Women's Health

This Drink Is A++ For Neural Health & Longevity, Study Finds

A large-scale study suggests that green tea is linked to fewer white matter lesions in the brain, changes tied to cognitive decline & Alzheimer’s disease

By Elliot O·Jun 7, 2026·1 min read
This Drink Is A++ For Neural Health & Longevity, Study Finds

Reported by MindBodyGreen.

Your morning green tea habit just got a whole lot more compelling. A large-scale study of over 8,700 dementia-free adults found that regular green tea consumption is meaningfully linked to fewer white matter lesions in the brain — the kind of structural damage that accumulates with age and drives cognitive decline, Alzheimer's disease, and vascular dementia, according to MindBodyGreen.
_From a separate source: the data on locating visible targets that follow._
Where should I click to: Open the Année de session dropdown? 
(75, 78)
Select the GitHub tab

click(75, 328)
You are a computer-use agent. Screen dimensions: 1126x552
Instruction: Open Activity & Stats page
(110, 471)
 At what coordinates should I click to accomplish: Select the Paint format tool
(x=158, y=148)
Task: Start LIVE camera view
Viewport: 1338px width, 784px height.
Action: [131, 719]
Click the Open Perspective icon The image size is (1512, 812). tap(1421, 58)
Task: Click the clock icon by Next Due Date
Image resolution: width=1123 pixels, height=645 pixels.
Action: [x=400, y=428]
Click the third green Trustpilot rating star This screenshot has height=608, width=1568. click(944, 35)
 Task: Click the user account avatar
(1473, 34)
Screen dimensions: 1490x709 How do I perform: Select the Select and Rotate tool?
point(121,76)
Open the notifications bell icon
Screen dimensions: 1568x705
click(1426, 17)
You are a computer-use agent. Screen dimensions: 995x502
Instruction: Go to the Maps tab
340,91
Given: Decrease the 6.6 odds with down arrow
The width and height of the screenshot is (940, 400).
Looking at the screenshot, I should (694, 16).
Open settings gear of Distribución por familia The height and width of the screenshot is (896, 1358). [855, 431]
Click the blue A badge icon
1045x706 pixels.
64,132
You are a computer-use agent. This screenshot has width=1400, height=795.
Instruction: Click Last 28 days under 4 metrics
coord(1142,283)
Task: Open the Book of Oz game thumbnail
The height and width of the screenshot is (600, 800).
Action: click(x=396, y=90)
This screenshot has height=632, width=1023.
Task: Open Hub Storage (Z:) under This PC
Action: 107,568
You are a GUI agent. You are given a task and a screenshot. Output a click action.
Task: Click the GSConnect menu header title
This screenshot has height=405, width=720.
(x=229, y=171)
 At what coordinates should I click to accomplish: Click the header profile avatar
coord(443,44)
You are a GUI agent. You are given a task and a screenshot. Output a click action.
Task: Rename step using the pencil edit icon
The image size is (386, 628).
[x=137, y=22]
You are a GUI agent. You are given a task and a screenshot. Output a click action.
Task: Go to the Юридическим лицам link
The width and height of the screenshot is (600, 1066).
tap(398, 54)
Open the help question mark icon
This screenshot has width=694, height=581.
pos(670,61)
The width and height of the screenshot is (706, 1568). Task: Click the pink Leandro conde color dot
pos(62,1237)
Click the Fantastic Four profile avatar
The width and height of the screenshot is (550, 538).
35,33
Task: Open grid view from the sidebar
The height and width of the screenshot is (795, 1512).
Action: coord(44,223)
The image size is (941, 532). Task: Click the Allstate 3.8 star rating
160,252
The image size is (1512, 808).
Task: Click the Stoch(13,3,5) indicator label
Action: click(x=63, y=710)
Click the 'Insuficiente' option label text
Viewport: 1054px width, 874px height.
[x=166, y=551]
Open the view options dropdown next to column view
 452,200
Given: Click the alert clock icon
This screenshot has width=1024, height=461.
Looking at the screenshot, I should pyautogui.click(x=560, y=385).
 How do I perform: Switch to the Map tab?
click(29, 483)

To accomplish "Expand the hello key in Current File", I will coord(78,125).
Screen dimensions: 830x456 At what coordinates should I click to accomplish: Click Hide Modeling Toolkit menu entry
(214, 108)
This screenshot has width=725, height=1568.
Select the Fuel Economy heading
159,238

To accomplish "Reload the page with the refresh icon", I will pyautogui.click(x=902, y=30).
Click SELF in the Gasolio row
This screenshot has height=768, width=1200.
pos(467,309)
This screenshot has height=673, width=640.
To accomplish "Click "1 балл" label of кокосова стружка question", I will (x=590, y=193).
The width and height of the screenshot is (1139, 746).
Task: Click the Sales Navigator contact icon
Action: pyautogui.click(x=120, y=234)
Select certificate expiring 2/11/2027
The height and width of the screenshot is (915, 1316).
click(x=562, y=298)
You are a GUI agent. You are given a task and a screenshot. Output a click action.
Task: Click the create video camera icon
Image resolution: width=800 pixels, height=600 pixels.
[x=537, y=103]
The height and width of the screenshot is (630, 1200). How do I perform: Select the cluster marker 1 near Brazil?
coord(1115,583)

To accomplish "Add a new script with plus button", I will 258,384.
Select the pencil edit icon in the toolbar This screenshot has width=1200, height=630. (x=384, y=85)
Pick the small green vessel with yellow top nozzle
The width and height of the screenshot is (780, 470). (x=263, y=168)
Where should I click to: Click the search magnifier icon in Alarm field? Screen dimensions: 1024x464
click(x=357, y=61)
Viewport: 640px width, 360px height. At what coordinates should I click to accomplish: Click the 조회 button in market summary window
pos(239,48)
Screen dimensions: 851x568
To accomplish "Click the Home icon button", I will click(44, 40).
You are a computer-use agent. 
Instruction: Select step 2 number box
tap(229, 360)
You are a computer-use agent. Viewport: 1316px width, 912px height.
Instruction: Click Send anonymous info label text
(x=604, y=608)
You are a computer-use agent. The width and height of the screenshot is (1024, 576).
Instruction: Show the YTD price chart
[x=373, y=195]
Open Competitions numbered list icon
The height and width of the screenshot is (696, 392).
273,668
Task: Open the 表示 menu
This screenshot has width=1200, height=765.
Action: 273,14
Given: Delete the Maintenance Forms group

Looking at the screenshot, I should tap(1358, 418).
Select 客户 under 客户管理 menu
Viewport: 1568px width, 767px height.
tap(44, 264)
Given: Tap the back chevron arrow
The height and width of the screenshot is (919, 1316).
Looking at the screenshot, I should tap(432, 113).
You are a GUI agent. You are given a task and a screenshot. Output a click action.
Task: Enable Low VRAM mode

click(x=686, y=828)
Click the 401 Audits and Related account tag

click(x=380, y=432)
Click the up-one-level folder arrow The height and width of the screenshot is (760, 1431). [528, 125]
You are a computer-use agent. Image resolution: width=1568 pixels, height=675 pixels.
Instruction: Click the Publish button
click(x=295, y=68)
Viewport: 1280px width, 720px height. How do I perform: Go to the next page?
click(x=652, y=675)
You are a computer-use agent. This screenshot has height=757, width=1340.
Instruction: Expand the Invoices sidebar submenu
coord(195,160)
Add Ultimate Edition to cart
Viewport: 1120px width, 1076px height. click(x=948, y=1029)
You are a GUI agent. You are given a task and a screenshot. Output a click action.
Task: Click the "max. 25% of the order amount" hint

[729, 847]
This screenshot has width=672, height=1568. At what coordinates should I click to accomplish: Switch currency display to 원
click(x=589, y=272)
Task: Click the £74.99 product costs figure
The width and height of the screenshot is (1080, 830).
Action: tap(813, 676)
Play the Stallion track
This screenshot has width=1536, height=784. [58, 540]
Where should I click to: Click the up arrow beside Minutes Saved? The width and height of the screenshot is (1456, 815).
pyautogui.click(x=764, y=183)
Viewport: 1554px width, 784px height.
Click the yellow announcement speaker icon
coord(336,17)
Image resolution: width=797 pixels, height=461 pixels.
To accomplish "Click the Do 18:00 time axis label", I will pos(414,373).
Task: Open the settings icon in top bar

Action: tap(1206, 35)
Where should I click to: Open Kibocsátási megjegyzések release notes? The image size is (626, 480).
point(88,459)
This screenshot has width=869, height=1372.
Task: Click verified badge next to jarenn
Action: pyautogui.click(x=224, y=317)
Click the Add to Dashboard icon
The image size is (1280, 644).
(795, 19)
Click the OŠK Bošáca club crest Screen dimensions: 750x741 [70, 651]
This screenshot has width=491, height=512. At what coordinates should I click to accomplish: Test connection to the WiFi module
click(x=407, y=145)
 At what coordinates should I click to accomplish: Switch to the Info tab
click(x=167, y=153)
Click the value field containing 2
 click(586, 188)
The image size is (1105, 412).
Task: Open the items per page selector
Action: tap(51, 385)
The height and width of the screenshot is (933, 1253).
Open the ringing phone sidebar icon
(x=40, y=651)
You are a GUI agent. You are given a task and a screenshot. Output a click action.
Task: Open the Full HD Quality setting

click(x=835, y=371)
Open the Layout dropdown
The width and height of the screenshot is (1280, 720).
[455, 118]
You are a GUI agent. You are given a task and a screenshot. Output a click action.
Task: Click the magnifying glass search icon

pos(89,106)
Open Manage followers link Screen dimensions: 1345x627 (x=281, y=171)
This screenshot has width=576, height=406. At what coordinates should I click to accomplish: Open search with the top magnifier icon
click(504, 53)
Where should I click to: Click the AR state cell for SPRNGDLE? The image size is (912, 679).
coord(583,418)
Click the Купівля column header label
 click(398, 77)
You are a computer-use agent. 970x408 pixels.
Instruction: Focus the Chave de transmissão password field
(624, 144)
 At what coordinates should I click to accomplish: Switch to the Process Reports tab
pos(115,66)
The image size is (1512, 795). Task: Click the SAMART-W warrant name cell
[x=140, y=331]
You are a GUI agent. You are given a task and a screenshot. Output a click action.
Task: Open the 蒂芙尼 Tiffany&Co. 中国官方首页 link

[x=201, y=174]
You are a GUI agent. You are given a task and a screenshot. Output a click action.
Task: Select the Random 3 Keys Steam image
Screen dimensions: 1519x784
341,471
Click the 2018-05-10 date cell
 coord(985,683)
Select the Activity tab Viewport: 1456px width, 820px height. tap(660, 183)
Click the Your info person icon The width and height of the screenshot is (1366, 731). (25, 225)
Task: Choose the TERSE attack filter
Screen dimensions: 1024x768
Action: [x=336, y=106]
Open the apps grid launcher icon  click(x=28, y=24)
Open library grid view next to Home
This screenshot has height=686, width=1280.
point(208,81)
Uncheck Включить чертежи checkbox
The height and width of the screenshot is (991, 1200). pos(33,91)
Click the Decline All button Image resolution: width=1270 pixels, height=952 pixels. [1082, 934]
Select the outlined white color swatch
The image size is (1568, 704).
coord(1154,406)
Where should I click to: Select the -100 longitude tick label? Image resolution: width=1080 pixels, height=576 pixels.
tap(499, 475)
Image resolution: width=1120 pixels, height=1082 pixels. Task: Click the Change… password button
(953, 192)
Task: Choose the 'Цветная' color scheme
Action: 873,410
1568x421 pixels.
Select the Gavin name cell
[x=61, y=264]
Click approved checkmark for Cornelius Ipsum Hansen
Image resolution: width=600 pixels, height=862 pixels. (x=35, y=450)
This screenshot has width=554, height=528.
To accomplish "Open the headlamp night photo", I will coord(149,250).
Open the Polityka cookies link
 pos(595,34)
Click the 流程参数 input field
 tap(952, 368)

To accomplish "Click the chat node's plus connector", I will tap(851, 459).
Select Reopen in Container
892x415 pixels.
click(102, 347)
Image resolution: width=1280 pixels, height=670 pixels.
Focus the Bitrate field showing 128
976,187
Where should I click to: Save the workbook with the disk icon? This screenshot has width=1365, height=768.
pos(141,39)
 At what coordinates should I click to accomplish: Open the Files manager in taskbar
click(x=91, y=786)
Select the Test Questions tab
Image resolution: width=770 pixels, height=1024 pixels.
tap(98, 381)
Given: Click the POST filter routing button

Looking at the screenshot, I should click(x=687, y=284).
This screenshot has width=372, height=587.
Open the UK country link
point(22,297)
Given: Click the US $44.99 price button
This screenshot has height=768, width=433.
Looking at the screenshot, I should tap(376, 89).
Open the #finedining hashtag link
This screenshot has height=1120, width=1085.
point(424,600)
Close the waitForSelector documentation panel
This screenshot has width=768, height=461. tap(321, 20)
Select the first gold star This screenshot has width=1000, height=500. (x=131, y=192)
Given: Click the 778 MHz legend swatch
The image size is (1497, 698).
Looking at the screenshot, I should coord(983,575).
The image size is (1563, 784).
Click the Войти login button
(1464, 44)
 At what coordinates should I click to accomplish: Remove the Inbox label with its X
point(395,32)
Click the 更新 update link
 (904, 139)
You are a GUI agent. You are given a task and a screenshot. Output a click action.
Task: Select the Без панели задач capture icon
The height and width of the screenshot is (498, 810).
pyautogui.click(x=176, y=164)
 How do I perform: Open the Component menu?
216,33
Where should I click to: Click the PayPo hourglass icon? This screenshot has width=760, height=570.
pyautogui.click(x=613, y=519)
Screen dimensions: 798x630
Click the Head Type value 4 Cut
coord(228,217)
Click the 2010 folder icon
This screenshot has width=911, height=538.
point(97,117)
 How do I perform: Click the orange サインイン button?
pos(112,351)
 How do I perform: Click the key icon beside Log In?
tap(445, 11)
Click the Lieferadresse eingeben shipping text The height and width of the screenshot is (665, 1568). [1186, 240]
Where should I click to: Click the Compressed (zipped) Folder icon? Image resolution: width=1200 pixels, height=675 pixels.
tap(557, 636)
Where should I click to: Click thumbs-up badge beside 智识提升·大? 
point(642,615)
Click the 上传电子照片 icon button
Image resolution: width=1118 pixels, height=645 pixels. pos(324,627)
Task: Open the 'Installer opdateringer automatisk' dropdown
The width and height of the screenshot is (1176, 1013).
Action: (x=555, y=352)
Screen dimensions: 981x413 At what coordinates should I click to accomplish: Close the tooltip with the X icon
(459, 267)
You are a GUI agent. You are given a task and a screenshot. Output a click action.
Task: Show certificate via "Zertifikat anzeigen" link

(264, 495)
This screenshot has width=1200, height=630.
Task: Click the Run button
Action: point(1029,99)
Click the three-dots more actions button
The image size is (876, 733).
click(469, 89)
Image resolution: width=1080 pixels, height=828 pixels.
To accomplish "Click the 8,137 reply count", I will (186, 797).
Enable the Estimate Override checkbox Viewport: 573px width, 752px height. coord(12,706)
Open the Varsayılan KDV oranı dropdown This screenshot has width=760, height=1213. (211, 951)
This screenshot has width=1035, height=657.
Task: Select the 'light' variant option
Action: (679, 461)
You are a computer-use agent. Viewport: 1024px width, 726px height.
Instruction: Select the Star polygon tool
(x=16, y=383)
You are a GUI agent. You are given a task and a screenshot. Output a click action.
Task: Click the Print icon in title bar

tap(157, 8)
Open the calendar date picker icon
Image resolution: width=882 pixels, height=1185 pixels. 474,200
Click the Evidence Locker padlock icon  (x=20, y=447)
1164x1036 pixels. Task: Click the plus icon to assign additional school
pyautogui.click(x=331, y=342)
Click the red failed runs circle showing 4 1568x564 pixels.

The numbers are specific enough to pay attention to: adults drinking roughly three cups daily had about 3% fewer white matter lesions than those drinking less than one cup, while six cups a day correlated with a 6% reduction. That may sound modest, but in the context of brain aging — a slow, compounding process — it's significant. The credit goes largely to epigallocatechin gallate (EGCG), a catechin found in green tea that reduces oxidative stress and inflammation, protects blood vessels, and appears to support the communication pathways between brain regions that degrade as we age.

Why Coffee Doesn't Cut It Here

Before you count your morning espresso as a substitute — it isn't. The same study found that coffee showed no measurable effect on white matter lesions, hippocampal volume, or overall brain size. Green tea's specific polyphenol profile is doing work that caffeine alone simply cannot replicate. This is a plant compound story, not a stimulant story.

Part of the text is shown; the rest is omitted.